> _Dataset content_
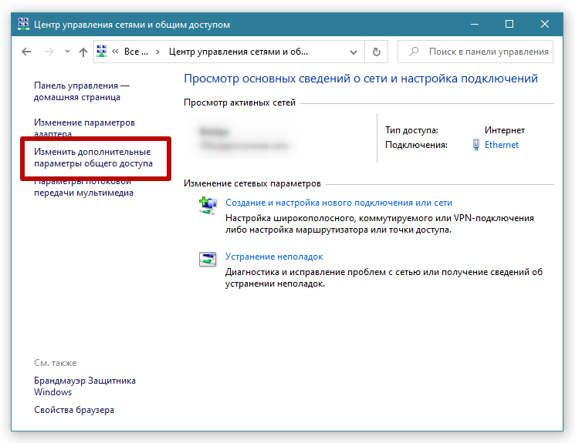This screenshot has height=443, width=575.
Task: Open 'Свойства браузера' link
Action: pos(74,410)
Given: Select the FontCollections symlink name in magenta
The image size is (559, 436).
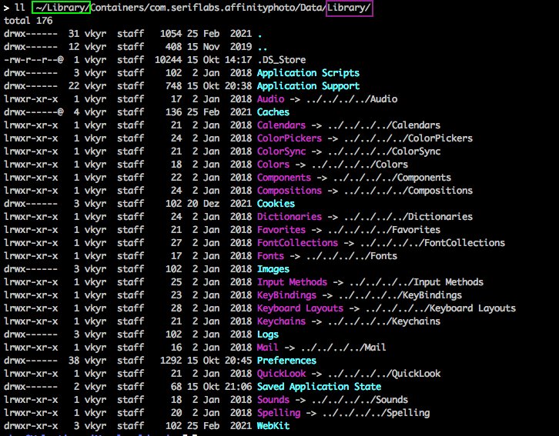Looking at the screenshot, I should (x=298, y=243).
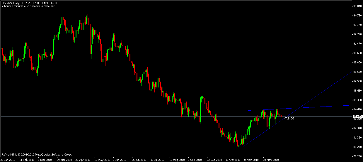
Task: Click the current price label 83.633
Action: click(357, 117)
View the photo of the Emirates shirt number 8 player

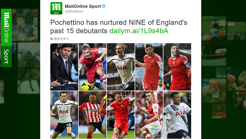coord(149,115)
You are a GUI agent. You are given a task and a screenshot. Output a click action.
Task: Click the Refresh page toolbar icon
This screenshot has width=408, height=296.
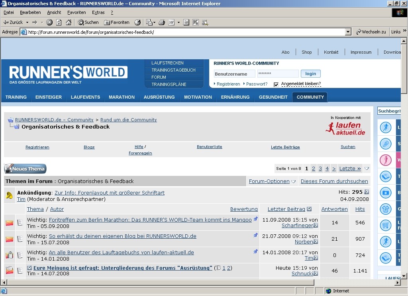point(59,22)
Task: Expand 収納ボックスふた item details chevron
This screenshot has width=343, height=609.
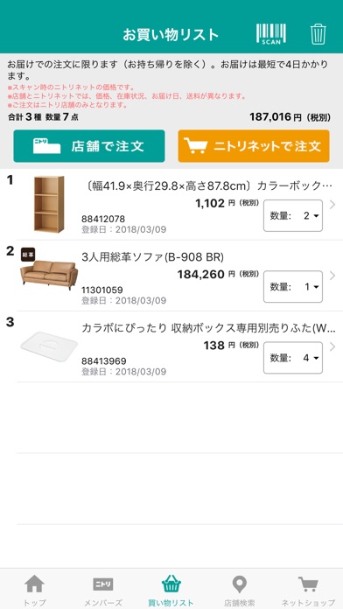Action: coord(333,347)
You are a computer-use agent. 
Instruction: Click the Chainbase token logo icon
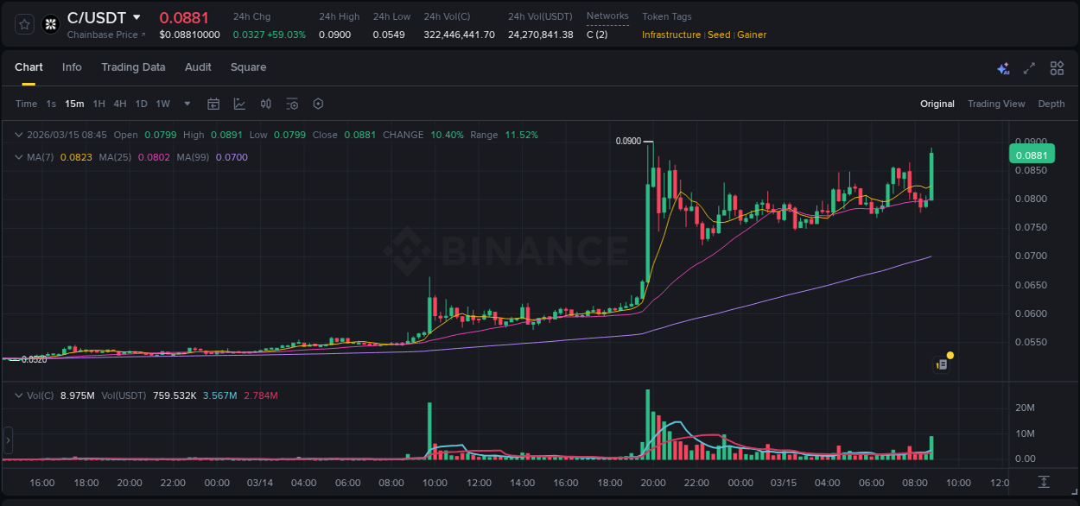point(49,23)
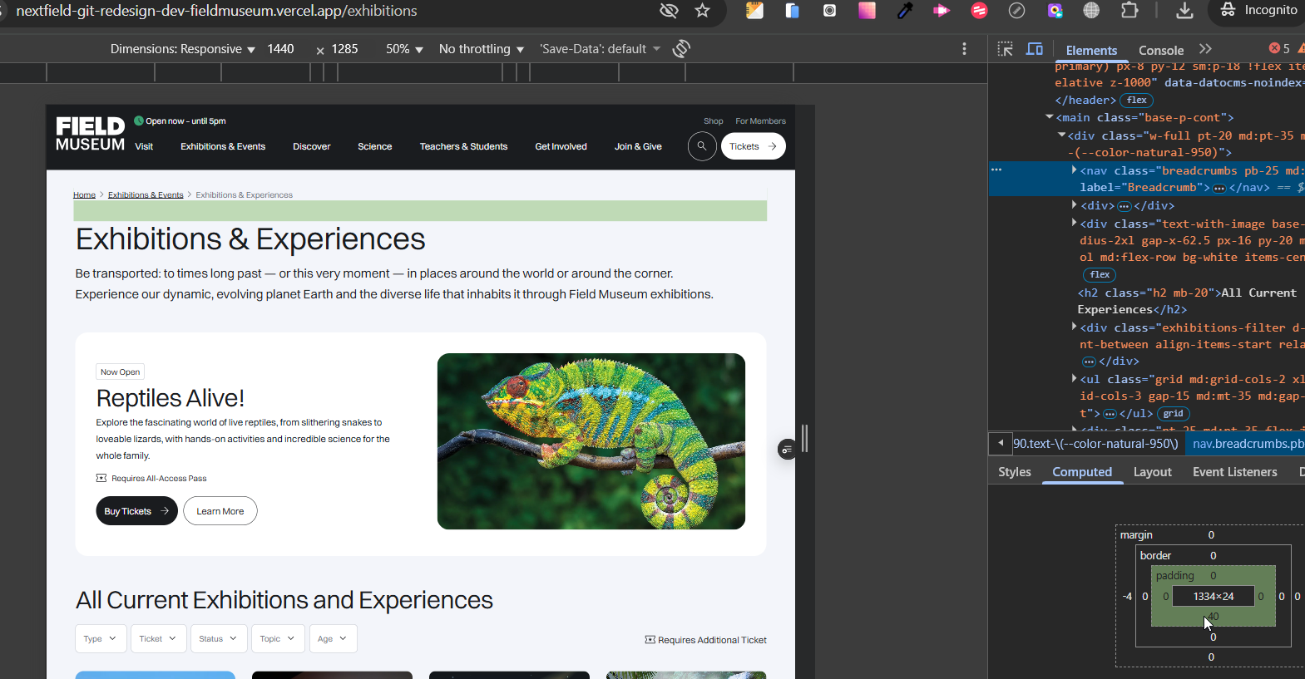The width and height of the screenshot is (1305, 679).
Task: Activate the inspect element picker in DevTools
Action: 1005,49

> _Work task_
The required response consists solely of the lines from the line containing "This screenshot has width=343, height=609." through the end of the listing, both ends included, copied exactly without pictures.

> _Result of the exercise_
This screenshot has width=343, height=609.
Action: coord(333,347)
You are a computer-use agent. 
Instruction: Click the Chainbase token logo icon
point(49,23)
The width and height of the screenshot is (1305, 679).
Task: Activate the inspect element picker in DevTools
Action: 1005,49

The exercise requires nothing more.